[[ Excerpted text, beginning ]]
ROME – Vatican City is perhaps the most famous microstate in Italy, but there is another – a small territory called San Marino, which, over the weekend voted to decriminalize abortion in certain cases despite protests from church leaders.

Situated in Central Italy, east of Florence, San Marino is a mountainous state and traces its origins to a fourth-century monastic community, thus claiming to be both the world’s oldest existing sovereign state and oldest constitutional republic.

Though clearly influenced by Italy, San Marino often runs ahead of neighboring Italy. During the pandemic, for example, when vaccines were still largely unavailable to tourists or foreigners not inscribed in Italy’s national healthcare system, San Marino offered the Chinese vaccine, Sinovac, to both of these categories upon appointment.

However, the small state has lagged behind Italy on other matters. While Italy legalized abortion in the first 90 days for health, social, or economic reasons in 1978, the procedure had been outlawed in San Marino until this weekend.
[[ Excerpted text, end ]]
# Problem:
Reproduce everything in the San Marino text from "Situated in Central" down to "until this weekend.", keeping the wording unchanged. The listing that follows is not needed for any of the tasks.
[[ Input data, beginning ]]
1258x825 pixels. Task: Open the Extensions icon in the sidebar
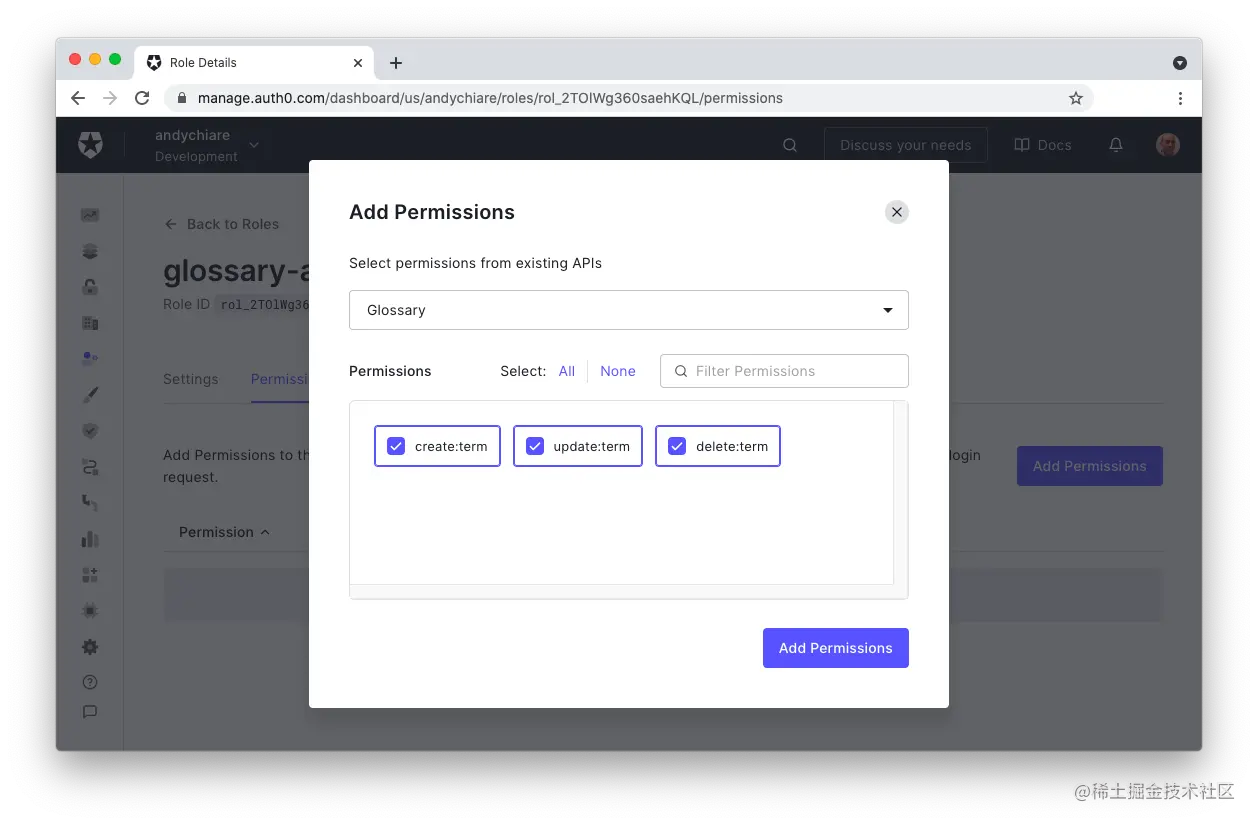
[[ Input data, end ]]
# Result for this exercise:
Situated in Central Italy, east of Florence, San Marino is a mountainous state and traces its origins to a fourth-century monastic community, thus claiming to be both the world’s oldest existing sovereign state and oldest constitutional republic.

Though clearly influenced by Italy, San Marino often runs ahead of neighboring Italy. During the pandemic, for example, when vaccines were still largely unavailable to tourists or foreigners not inscribed in Italy’s national healthcare system, San Marino offered the Chinese vaccine, Sinovac, to both of these categories upon appointment.

However, the small state has lagged behind Italy on other matters. While Italy legalized abortion in the first 90 days for health, social, or economic reasons in 1978, the procedure had been outlawed in San Marino until this weekend.